Collected data entries
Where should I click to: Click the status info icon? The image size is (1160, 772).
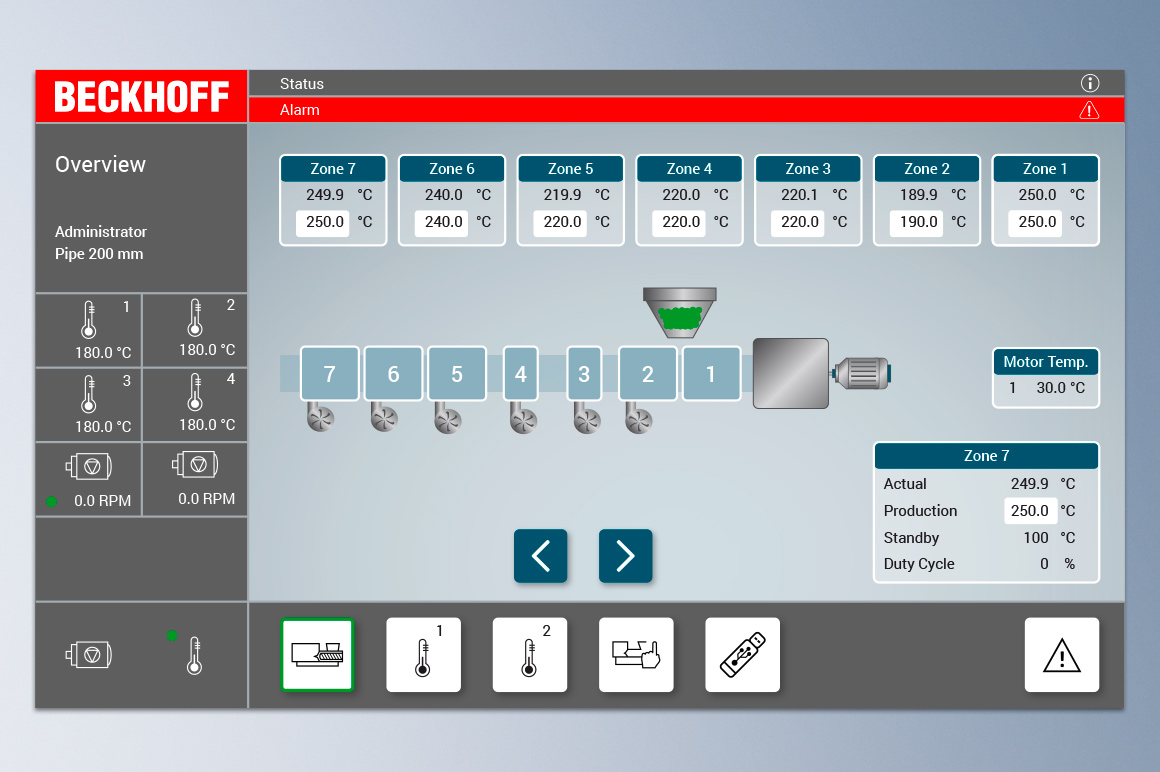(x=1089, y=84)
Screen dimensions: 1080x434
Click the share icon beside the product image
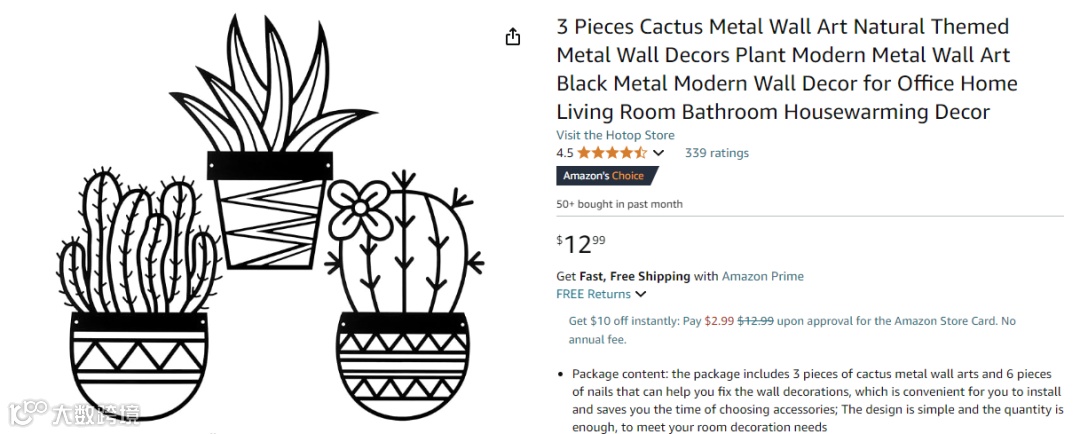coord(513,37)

Task requirements: Repeat the records above verbatim, dropping the pictures.

Task answer:
Where should I click to: Click the status info icon? The image size is (1160, 772).
(x=1089, y=84)
Screen dimensions: 1080x434
Click the share icon beside the product image
coord(513,37)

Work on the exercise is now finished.